EXTRACTED RECORDS -
::::::::::

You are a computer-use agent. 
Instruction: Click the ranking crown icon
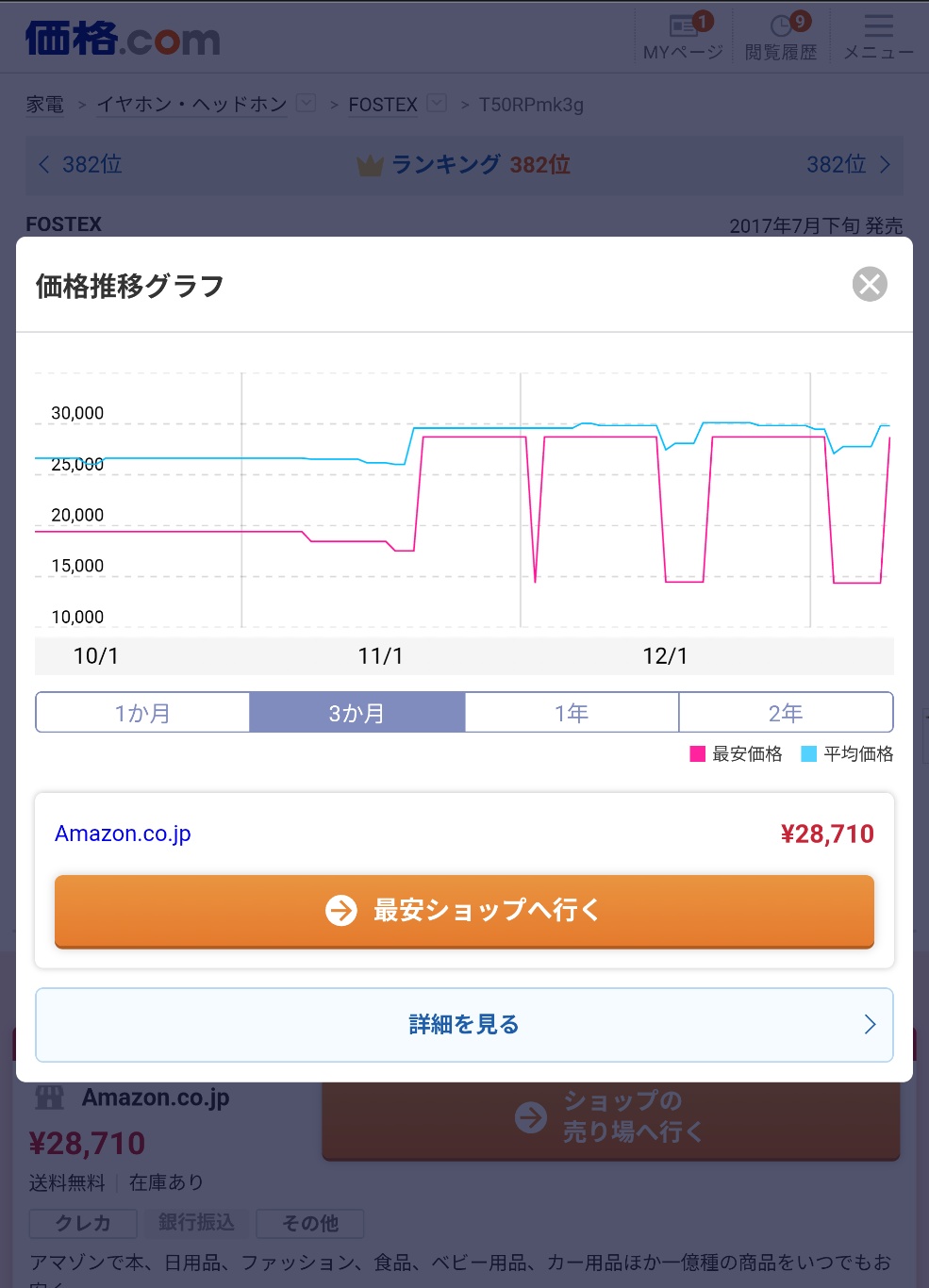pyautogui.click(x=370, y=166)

::::::::::

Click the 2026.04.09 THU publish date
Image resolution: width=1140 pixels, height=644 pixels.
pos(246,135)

::::::::::

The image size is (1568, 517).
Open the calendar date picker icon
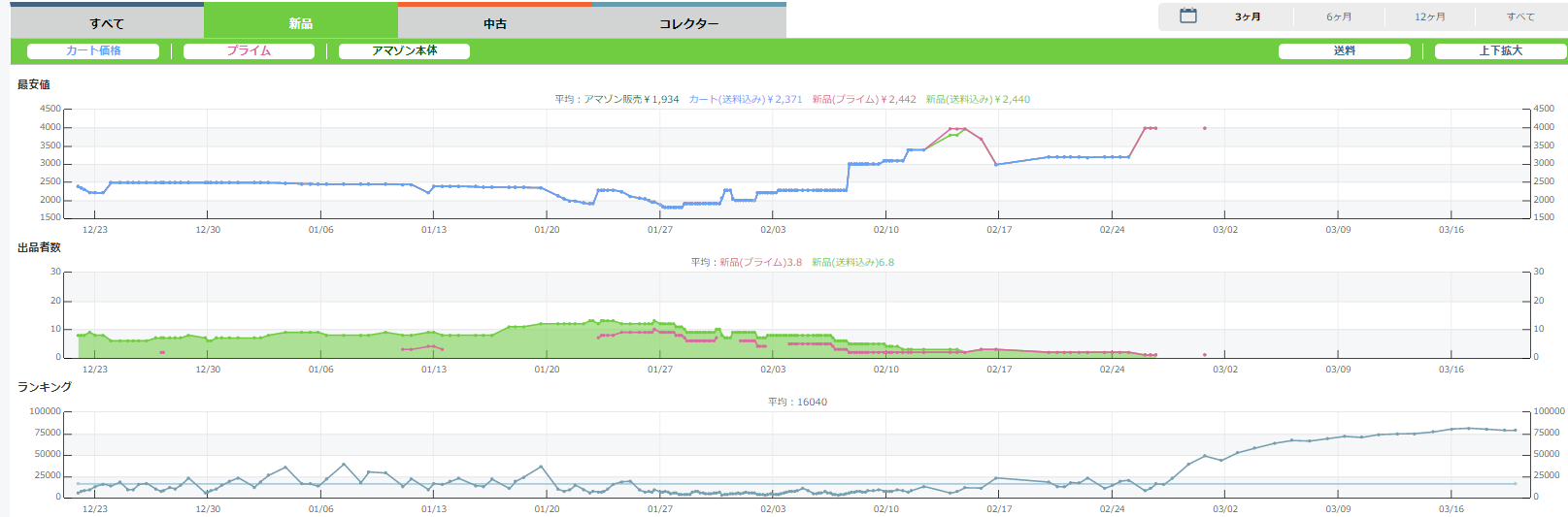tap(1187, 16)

::::::::::

TASK GOAL -
Give the material from the line containing "You are a computer-use agent." through the line containing "pyautogui.click(x=370, y=166)" as a numbered list, skipping blank lines and leaving out the pictures.

COMPLETE OUTPUT -
1. You are a computer-use agent. 
2. Instruction: Click the ranking crown icon
3. pyautogui.click(x=370, y=166)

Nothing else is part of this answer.